• **課題 A**
広重展を紹介する本文では、第4章にどんな題が付いているか答えよ。
**** 本文 ****
広重 -摺の極-:4 /あべのハルカス美術館
(承前)
《江戸近郊八景》より《玉川秋月》。
叙情と品格を同時に感じさせる名品だ。
月の配置には、独特なセンスがうかがえる。その月は銀で摺り分けられ、鈍く輝く。銀の輝きに画面を支配されてしまわないあたりが、広重の巧さといえよう。
※場所は丸子の渡しで、田園調布から対岸の川崎を見た構図。現在は川をまたいで、東急東横線が通っている……などというと、せっかくの叙情も台無しか。
このあと、40代の広重はマンネリズムに陥ってしまう。
わたしの口がわるいわけではなく、章解説には「マンネリ」と、ほんとうにそのまんま書かれていたのだ。
どのあたりの作品を指しているのかなと気になりつつ展示を観ていったところ、上の《江戸近郊八景》が過ぎたあたりから「あー、これかな……」と勘づくのであった。
しかし、広重はまだまだ終わらない。
ここから、怒濤のラッシュをみせる。
第4章では、弘化年間から没する安政5年まで(1844~58)を扱う。題して「竪型(たてがた)名所絵の時代」。
北斎の《冨嶽三十六景》に対抗して企画された《東海道》《不二三十六景》こそまだ横位置の図であるが、《六十余州名所図会》では「竪型」、つまり縦構図を存分に活かして、これまでになかったダイナミックな画面を生み出すことに成功している。
《六十余州名所図会》の《対馬 海岸夕晴》(安政3年〈1856〉 ジョルジュ ・レスコヴィッチ氏蔵)。思わず、わぁと声をあげてしまった。
※参考:メトロポリタン美術館所蔵の《対馬 海岸夕晴》。
**** 提供データ ****
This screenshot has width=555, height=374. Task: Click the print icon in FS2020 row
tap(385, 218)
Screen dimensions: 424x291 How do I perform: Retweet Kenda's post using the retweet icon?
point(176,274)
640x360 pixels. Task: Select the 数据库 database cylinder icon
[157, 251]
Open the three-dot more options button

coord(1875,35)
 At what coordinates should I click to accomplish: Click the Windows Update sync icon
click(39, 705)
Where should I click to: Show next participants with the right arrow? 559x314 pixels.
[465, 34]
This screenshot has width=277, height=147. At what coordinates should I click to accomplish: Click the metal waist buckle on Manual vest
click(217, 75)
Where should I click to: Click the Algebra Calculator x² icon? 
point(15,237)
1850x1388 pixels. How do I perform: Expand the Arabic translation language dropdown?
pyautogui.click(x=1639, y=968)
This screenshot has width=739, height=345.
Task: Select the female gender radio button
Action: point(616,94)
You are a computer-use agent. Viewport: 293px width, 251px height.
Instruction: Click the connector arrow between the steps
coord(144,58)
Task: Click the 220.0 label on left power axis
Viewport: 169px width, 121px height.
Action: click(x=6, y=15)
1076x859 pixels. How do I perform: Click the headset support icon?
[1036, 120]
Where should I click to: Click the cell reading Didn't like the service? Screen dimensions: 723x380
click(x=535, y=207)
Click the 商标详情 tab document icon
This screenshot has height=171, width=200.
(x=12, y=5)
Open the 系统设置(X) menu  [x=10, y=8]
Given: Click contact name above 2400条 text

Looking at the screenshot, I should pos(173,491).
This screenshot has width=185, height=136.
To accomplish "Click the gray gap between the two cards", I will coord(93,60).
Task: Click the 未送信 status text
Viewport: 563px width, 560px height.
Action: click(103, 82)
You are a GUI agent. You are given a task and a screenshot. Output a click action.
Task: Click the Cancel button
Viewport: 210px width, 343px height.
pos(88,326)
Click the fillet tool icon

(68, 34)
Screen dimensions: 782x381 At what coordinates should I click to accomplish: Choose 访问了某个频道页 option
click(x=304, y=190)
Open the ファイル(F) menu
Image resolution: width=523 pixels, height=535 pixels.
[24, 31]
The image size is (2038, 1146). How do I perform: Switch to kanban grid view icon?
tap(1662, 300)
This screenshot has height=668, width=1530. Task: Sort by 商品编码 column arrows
****
• **課題 B**
上のデータの行のうち、"Click the fillet tool icon" を含む行から最後の行までを一行も省かずにそのまま書き写せ。

• **解答全文 A**
「竪型(たてがた)名所絵の時代」

• **解答全文 B**
Click the fillet tool icon

(68, 34)
Screen dimensions: 782x381 At what coordinates should I click to accomplish: Choose 访问了某个频道页 option
click(x=304, y=190)
Open the ファイル(F) menu
Image resolution: width=523 pixels, height=535 pixels.
[24, 31]
The image size is (2038, 1146). How do I perform: Switch to kanban grid view icon?
tap(1662, 300)
This screenshot has height=668, width=1530. Task: Sort by 商品编码 column arrows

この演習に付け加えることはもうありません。